EXERCISE – Your copy should repeat each record below exactly and contain no images.

(Dataset entries)
-.-.-
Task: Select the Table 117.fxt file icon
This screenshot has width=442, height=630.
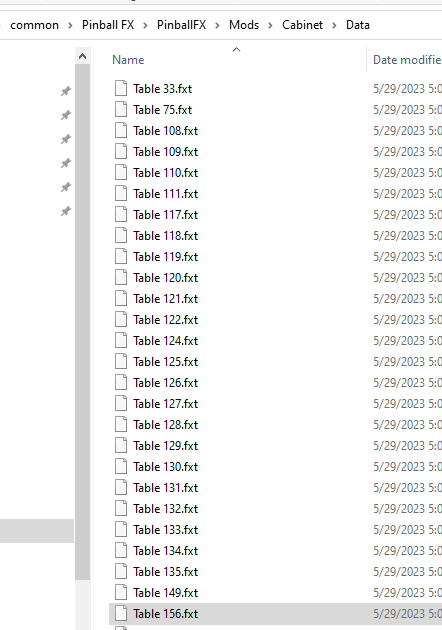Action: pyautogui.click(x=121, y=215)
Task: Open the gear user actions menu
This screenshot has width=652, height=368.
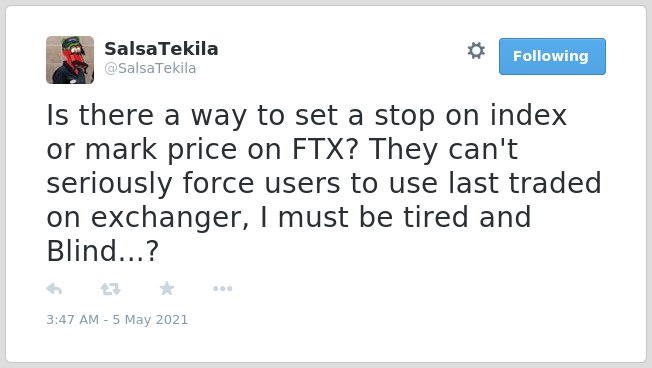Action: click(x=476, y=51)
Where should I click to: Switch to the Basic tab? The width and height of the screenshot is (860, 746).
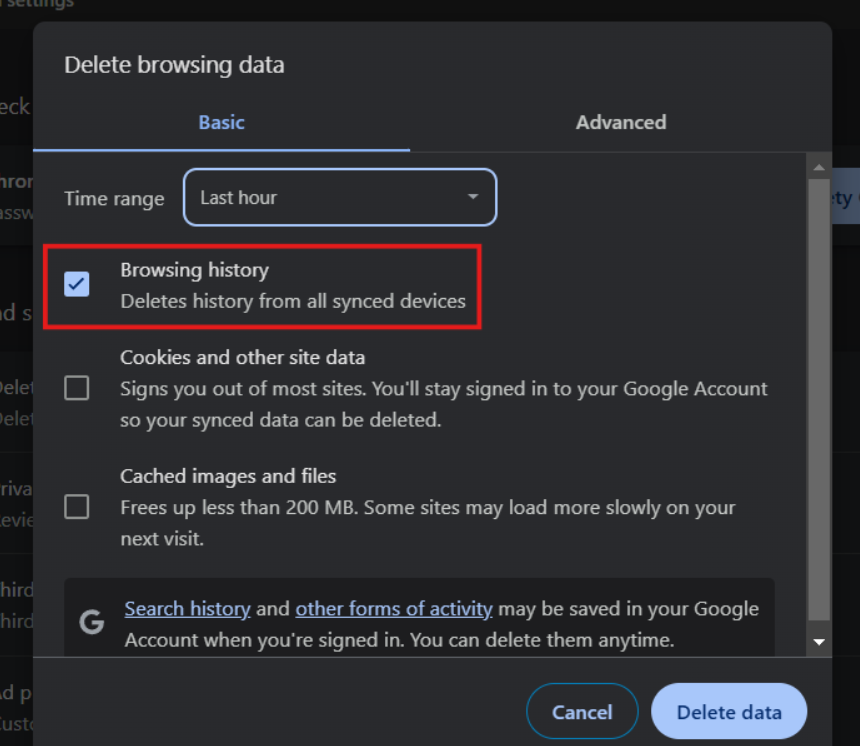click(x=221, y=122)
-.-.-
TASK SOLUTION –
Task: Select the Table 117.fxt file icon
This screenshot has width=442, height=630.
Action: pyautogui.click(x=121, y=215)
Task: Open the gear user actions menu
This screenshot has width=652, height=368.
Action: click(x=476, y=51)
Where should I click to: Switch to the Basic tab? The width and height of the screenshot is (860, 746).
click(x=221, y=122)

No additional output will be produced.